Lavabits and its closure
I needed to research the Lavabits closure story and I found these links;
- http://boingboing.net/2013/08/08/lavabit-email-service-snowden.html, the original story and the first to press.
- http://arstechnica.com/tech-policy/2013/08/ed-snowdens-encrypted-e-mail-service-shuts-down-leaving-cryptic-message/ , followed by Arstechnica who repeat Levison’s goodbye statement and goes to the Google cache and finds and quotes details on the encryption solution, including the use of ECC 512 to encrypt the payload and AES 256 for password exchange.

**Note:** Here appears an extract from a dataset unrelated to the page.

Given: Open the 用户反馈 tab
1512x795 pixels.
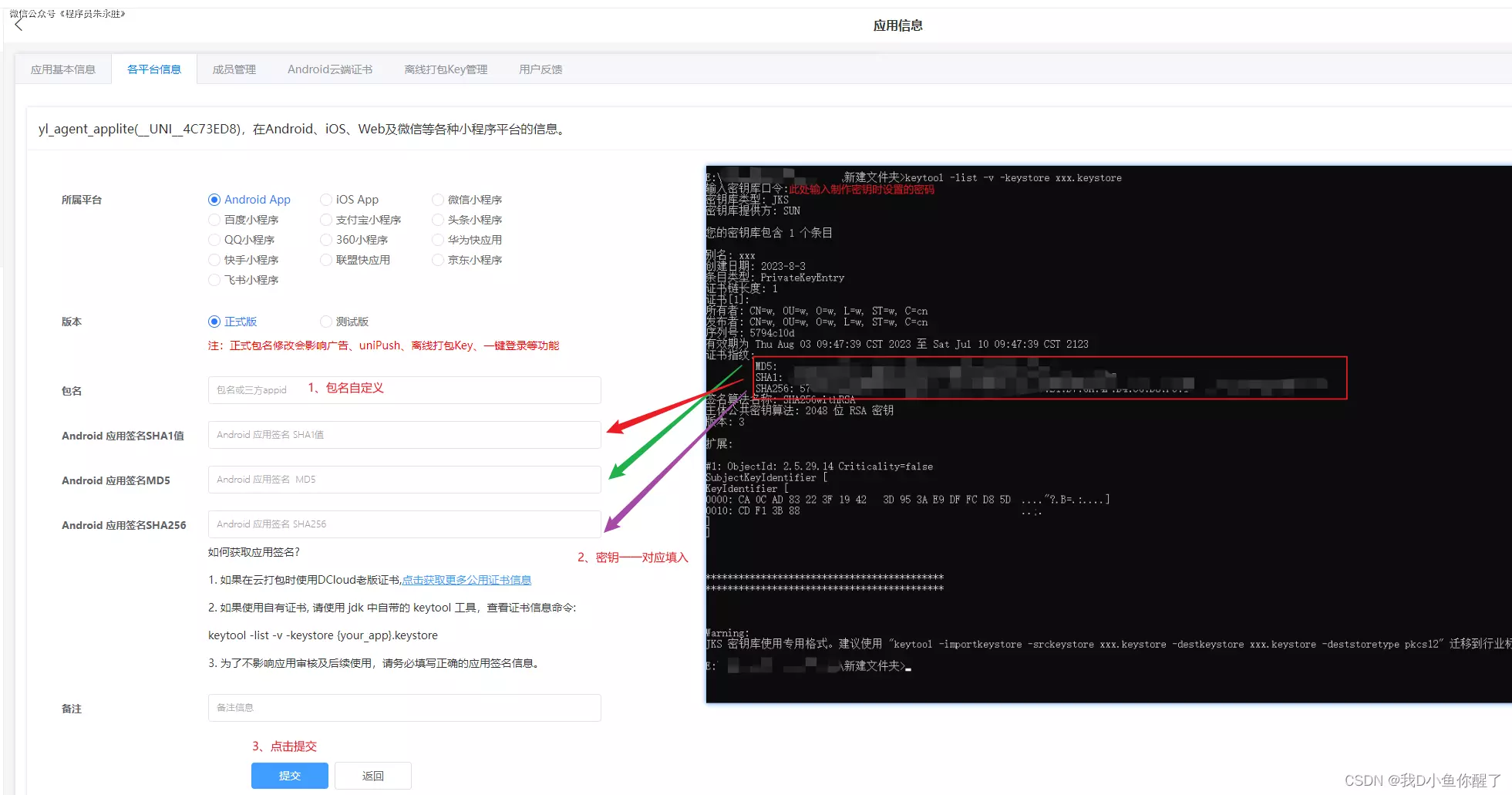Looking at the screenshot, I should [540, 69].
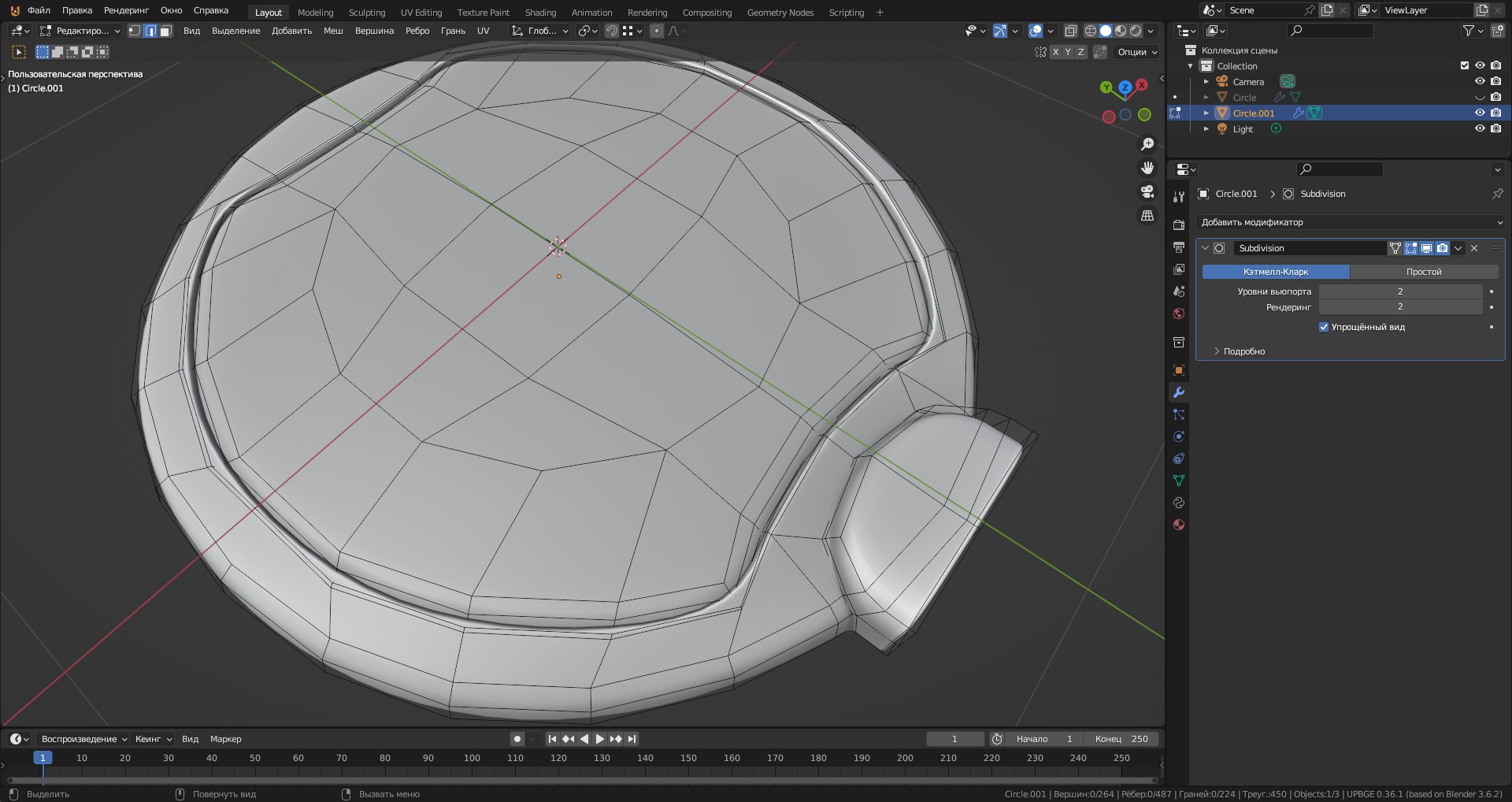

- An honest man, my post-facto documentation of the closure
- http://arstechnica.com/tech-policy/2013/08/in-wake-of-lavabit-shutdown-another-secure-e-mail-service-goes-offline/, Arstechnica covers Silent Circle‘s decision to follow Lavabits and turn off their mail services, although they also have phone and text, which they claim are secure; they have end-to-end security… tell that to Blackberry.
- Cory Doctrow also covers the Silent Circle decision at BoingBoing.
- http://www.theguardian.com/technology/2013/aug/08/lavabit-email-shut-down-edward-snowden , the Guardian reports on the Lavabits closure and the legal attempts to open up the courts, currently sitting in secret and issuing gagging orders. The new fans of openness are led noisily by Yahoo!
- http://arstechnica.com/tech-policy/2013/08/lavabit-founder-under-gag-order-speaks-out-about-shut-down-decision/ Still under the terms of the court and warrant secrecy Levison starts to talk about why he closed down his company, accusing the actions of the FBI and warrants as unconstitutional. They have embedded a video in this page, and includes a quote from Ed Snowden from Russia.
- El Reg predicts that the Feds’ll take Levison to court as his closure, rather than compliance breaches the secrecy elements to the warrant and court rulings; in actual fact it would seem, he was already in contempt of court, so timely reporting again it would seem.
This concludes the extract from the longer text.